Output each line from the one that contains "Instruction: Click the green" to the final line of the data below, exactly, and include nothing else.
Top of Records for processing
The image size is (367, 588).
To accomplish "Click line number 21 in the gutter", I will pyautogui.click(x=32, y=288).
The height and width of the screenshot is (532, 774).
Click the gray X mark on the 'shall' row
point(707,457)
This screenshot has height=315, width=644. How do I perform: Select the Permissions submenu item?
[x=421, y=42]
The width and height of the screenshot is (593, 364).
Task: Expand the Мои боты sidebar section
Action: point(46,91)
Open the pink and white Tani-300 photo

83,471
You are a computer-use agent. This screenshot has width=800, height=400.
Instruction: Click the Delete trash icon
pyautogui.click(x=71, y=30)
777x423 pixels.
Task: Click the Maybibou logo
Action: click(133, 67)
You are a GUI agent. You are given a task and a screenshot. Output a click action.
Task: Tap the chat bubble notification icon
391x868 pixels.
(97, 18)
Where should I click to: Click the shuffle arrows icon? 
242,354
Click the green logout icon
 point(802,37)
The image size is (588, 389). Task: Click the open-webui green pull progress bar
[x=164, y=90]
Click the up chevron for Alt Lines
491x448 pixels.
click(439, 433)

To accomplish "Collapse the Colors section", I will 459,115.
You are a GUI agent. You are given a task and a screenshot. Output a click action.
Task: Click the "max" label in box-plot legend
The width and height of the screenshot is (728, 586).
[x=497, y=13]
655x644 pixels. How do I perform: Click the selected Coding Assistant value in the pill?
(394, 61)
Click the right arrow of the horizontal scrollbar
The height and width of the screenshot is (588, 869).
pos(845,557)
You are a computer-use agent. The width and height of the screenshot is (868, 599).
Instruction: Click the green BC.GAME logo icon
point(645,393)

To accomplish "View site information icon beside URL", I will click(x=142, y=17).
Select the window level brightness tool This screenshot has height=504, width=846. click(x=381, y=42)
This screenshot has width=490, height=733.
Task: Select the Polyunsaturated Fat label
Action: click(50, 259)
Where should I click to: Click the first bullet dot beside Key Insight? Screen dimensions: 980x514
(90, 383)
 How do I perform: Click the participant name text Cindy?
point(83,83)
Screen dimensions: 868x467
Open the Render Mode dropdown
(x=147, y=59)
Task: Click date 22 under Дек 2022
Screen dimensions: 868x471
Bottom of Records for processing
* **Result**:
Instruction: Click the green BC.GAME logo icon
point(645,393)

To accomplish "View site information icon beside URL", I will click(x=142, y=17).
Select the window level brightness tool This screenshot has height=504, width=846. click(x=381, y=42)
This screenshot has width=490, height=733.
Task: Select the Polyunsaturated Fat label
Action: click(50, 259)
Where should I click to: Click the first bullet dot beside Key Insight? Screen dimensions: 980x514
(90, 383)
 How do I perform: Click the participant name text Cindy?
point(83,83)
Screen dimensions: 868x467
Open the Render Mode dropdown
(x=147, y=59)
Task: Click date 22 under Дек 2022
Screen dimensions: 868x471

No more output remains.